I began my recent trip by climbing Goat Fell, Arran's highest peak at 874 metres. From its summit, I could see the clean division between the island's northern uplands and its southern lowlands. This is the Highland Boundary Fault, a geological line where tectonic plates collided, which runs across Scotland from here. The next day, hiking along the 65-mile Arran Coastal Way, I came across Hutton's Unconformity, a junction between two types of rock formation. It was observed in 1787 by James Hutton, "the father of modern geology", and helped him to challenge the then-dominant view, based on the Old Testament, that the planet was only a few thousand years old.

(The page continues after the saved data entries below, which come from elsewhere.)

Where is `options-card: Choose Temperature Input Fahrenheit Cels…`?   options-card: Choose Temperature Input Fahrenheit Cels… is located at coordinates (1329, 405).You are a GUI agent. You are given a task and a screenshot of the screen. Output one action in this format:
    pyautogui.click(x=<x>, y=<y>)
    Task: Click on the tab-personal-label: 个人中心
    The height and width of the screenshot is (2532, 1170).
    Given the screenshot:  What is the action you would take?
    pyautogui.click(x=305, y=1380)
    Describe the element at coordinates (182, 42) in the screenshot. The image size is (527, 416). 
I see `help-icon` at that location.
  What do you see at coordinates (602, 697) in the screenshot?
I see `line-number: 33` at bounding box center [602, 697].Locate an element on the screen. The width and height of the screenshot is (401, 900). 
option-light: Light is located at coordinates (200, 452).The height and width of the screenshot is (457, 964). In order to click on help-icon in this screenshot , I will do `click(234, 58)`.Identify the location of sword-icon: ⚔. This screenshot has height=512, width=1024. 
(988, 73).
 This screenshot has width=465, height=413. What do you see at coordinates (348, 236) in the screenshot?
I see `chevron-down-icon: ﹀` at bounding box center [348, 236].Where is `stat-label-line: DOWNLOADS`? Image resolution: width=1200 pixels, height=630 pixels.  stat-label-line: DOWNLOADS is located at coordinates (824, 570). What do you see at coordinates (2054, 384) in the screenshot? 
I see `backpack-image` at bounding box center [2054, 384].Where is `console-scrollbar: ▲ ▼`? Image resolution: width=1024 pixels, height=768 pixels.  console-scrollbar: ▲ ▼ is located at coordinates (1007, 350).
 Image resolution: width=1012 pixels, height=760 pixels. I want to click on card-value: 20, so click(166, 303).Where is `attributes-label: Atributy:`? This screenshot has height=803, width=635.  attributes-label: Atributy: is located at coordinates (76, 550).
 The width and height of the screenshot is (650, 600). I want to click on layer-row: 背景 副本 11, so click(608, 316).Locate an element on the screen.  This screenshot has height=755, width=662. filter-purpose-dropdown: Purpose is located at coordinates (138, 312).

Walking the whole Coastal Way is a pleasure in myriad ways. I spotted dolphins and otters, swam in "secluded" bays, and came across plenty more geological marvels, each offering a glimpse into prehistory. Among them were black "walls" of magma that were forced up from the Earth's interior 60 million years ago, as Europe and North America were pulled apart; the footprints of a giant "proto-crocodile" from 240 million years ago, when Scotland sat near the equator; and – perhaps most bedazzling – a mound of "fossilised fulgurite" formed when a desert sand dune was struck by lightning 270 million years ago.